なんと言うか、勝手なもので…いざ婚約が現実のものとなると、急に不安な気持ちも芽生えてきてしまって。
その理由は分かってる。
つまり、自分の『俺』としての記憶だ。
いや、自分の感性、自意識はもうすっかり女のものだと思うんだけど…
彼にはちゃんと事実を伝えるべきではないか?
でも、そうすると気持ち悪がられたり嫌われたりしないか……そんな不安が過るのだ。
もちろん、彼なら受け止めてくれると言う信頼感はあるのだけど、まぁ、乙女心は複雑ってやつだ。
結局のところ、自分の気持ち次第ではある。
「…何か悩みがあるの?」
「え…?い、いえ特には…」
不意に聞かれてちょっとドキッとした。
動揺して返事もしどろもどろになってしまったので誤魔化しきれてないと思うけど、それ以上は追求してこなかった。

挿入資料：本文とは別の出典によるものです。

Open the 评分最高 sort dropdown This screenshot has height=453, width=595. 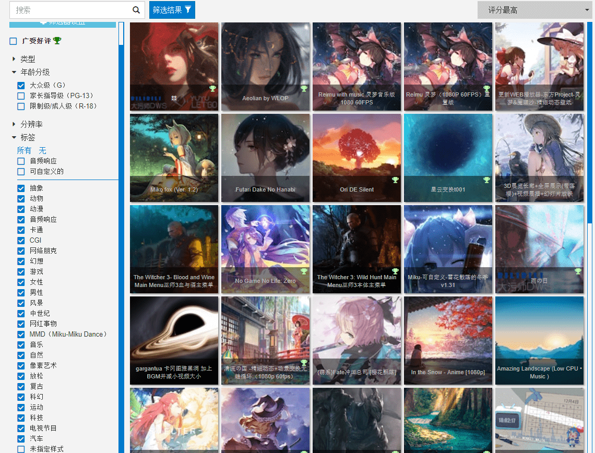[534, 10]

「私はあなたの母なのだから…悩み事があったらちゃんと相談しなさいね。自分だけで抱え込まないで、誰かを頼ることも時には大切よ」
「はい、ありがとうございます。え〜と…婚約とか結婚とかの話は、これから母様に沢山相談させてもらうことになると思います」
「そう?ならいいのだけど。あなたは割と一人で何でも出来てしまうから…ちょっと心配だったのよ」
…恋愛方面はそんなことないけど。
やっぱり母様のほうが人生の先輩だもの、これから色々と相談事は出てくると思うし、今言った通り頼りにさせてもらいます。
でも、そんなに顔に出てたかなぁ…?
いや、きっと母様が鋭いだけだろう。
何かいつも心を読まれてる気がするけど、きっと気のせいだ!
翌朝、メルゲンの街を出発した私達は進路を北西に取る。
街道はこれまで同様にしっかりと除雪されてるので順調に進んでいく。
テオは今は馬車ではなく、外を歩いている。
どうやら父さんに話があるようだ。
「テオ、なんの話をしてるのかな…?」
「あら、そんなの決まってるじゃない」
「え??」
母様は分かってるらしいけど、どういうことだろ?
「婚約が正式に決まるんですもの、父親にはちゃんと挨拶しないとね」
「え?あ、ああ…そういう…」
娘さんをボクに下さい!的な?
今更だなぁ…
「彼はそういうところしっかりしてるし、母親としては安心できるわよね」
「そ、そうなんだ……私もちゃんと挨拶しないと。うう…何か今から緊張してきた……明後日には着くんだよね…」
「あらあら…今から緊張してては気が持たないわよ?」
「で、でも…気に入られなかったらどうしよう…とか考えると…」
「大丈夫よ。…もう、魔物には果敢に向かってくのに、案外臆病なのねぇ…」
「そういうのとは種類が違いますよ…」
そうして今日も順調に行程を消化し、レーヴェラント王都に近づいていくのであった。